Inquiry about Dataset
bryanwong17 opened this issue · 4 comments
Hi Richard,
Could you please let me know how to download the same datasets as yours? Additionally, I tried git cloning your repository, but I couldn't unzip all zip folders in HIPT/2-Weakly-Supervised-Subtyping/dataset_csv. What is the procedure for unzipping it? Thank you
Hi @bryanwong17 - I perhaps saved the CSV files in an unconventional way (saved previously for storing the count matrices / RNA-seq abundances for all 20K-ish genes). You can open the dataset CSV files via pandas
.
Hi @Richarizardd,
Thanks for your fast reply. I was able to open the dataset CSV files and see all slide_ids. Moreover, I found CSV files for the 10 splits. If I want to download WSI files, should I manually download them one by one? Is there a better way?

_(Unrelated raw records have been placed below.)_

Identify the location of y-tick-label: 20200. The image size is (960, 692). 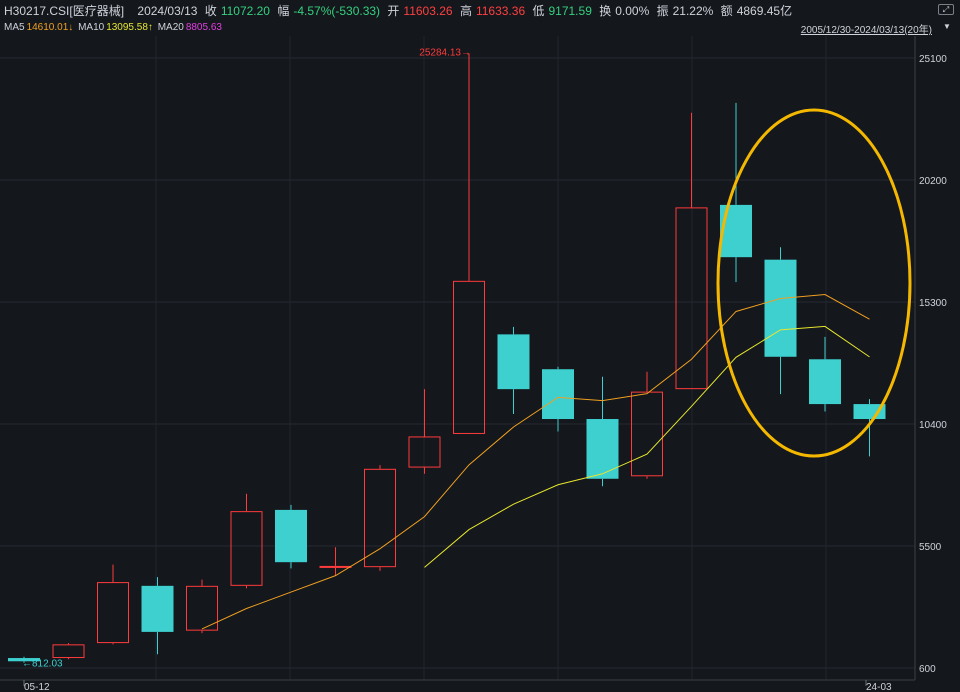
(933, 182).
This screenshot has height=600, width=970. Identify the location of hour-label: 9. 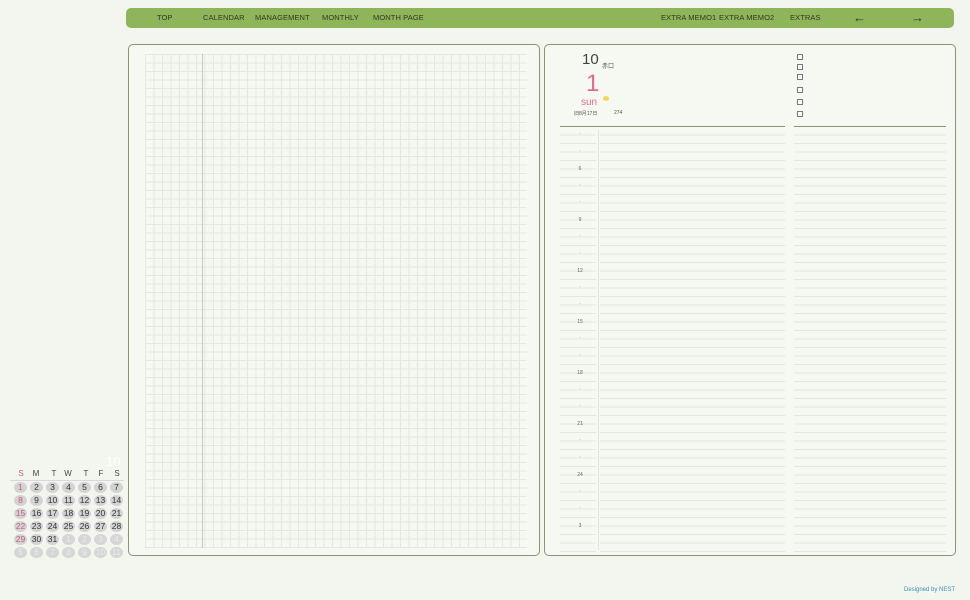
(580, 220).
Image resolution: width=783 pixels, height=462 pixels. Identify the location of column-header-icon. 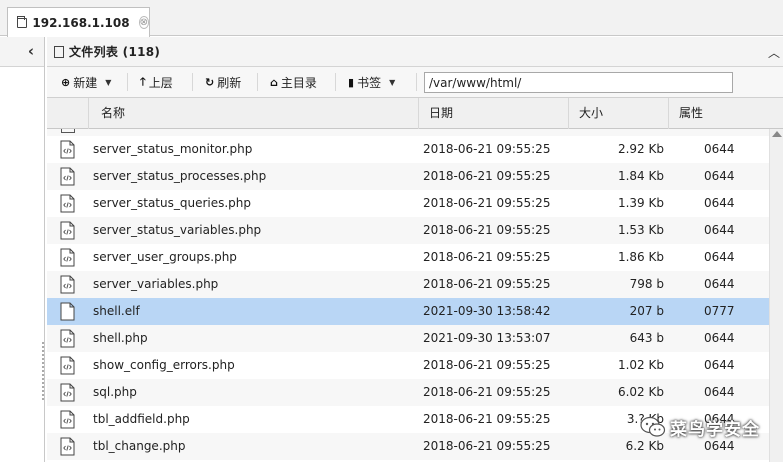
(68, 114).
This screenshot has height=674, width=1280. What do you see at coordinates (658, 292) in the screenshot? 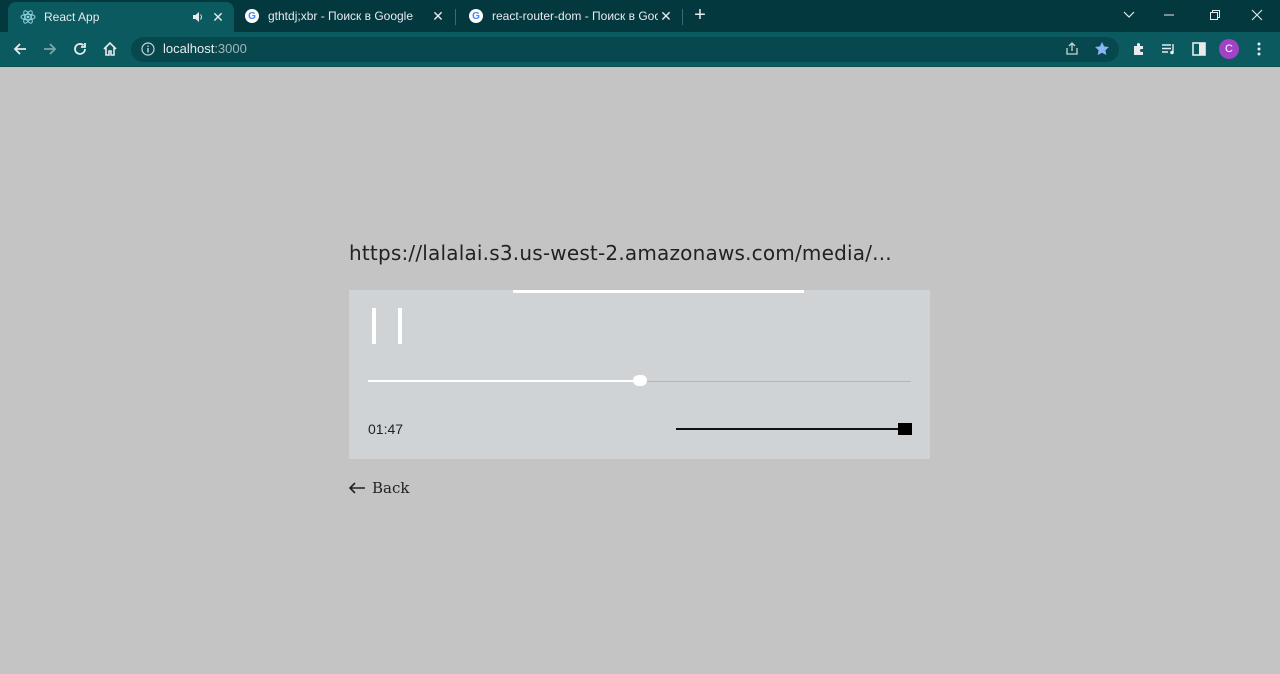
I see `loading-indicator` at bounding box center [658, 292].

I think the best way to download is via https://portal.gdc.cancer.gov. I would query by the cancer type, get a "manifest" of all diagnostic WSIs for that cancer type, and then download slides from the manifest. Then, afterwards, one can align the downloaded WSIs with the slide_id
column.
I think the best way to download is via https://portal.gdc.cancer.gov. I would query by the cancer type, get a "manifest" of all diagnostic WSIs for that cancer type, and then download slides from the manifest. Then, afterwards, one can align the downloaded WSIs with the
slide_id
column.
Hello, after downloading the BRCA dataset from gdc, what should I do to obtain the mapping between IDC and ILC, if it is not applicable to the CSV table you provided,hanks.